- **What is needed**: Copy all data exactly. Skip pictures.

Screenshot grounding data:

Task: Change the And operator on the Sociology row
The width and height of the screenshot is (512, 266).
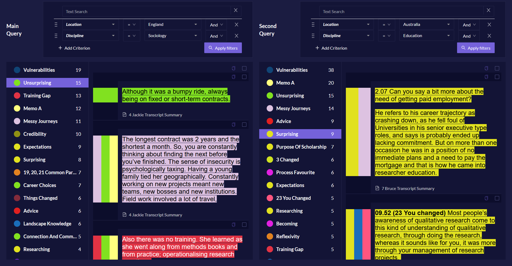Action: [216, 35]
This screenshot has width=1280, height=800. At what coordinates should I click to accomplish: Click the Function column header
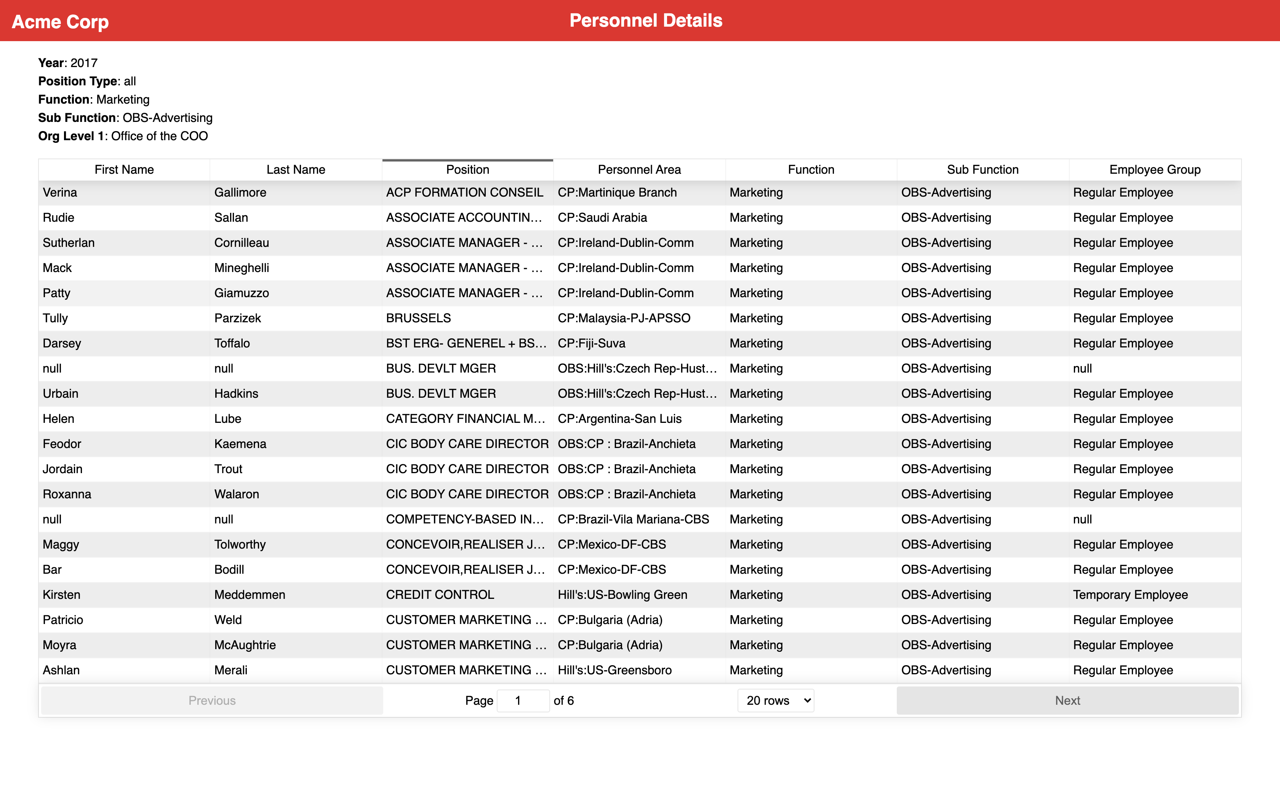tap(810, 169)
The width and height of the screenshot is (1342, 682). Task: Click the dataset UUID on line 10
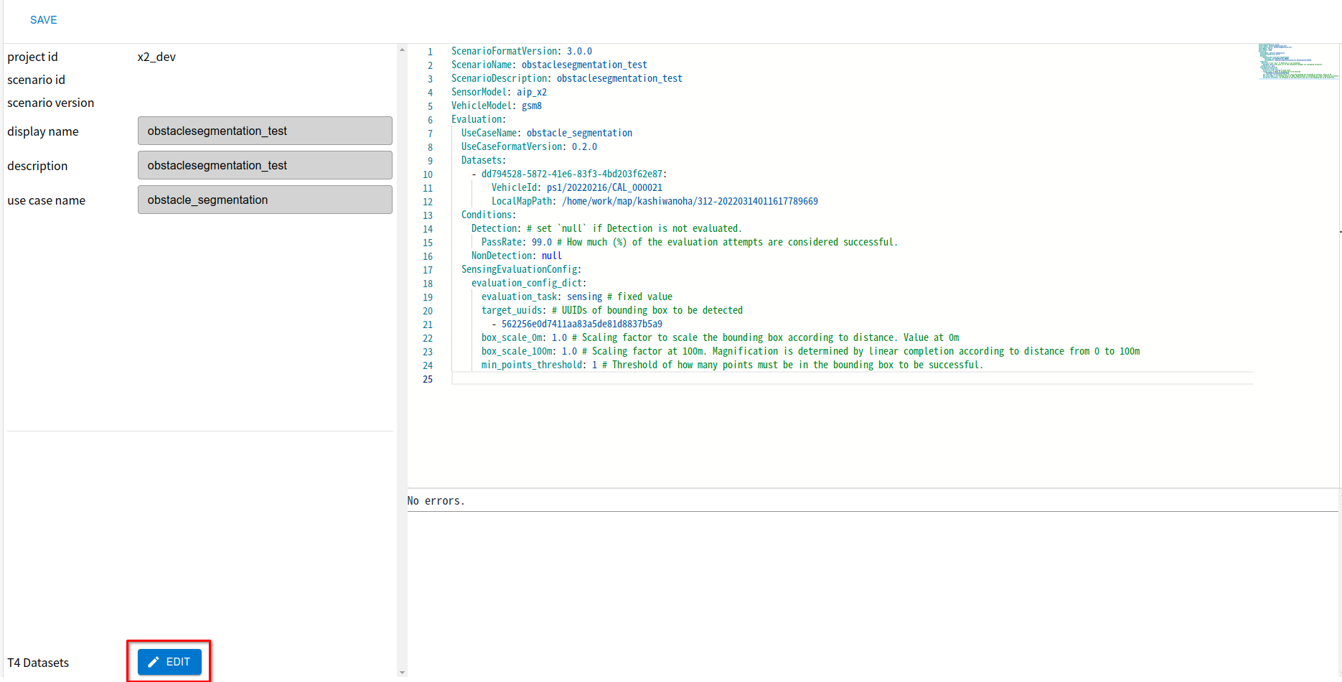click(571, 174)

- **Solution below**:
Task: Change the And operator on the Sociology row
The width and height of the screenshot is (512, 266).
Action: [216, 35]
This screenshot has width=1280, height=800. At what coordinates should I click to accomplish: Click the Function column header
tap(810, 169)
The width and height of the screenshot is (1342, 682). Task: Click the dataset UUID on line 10
click(571, 174)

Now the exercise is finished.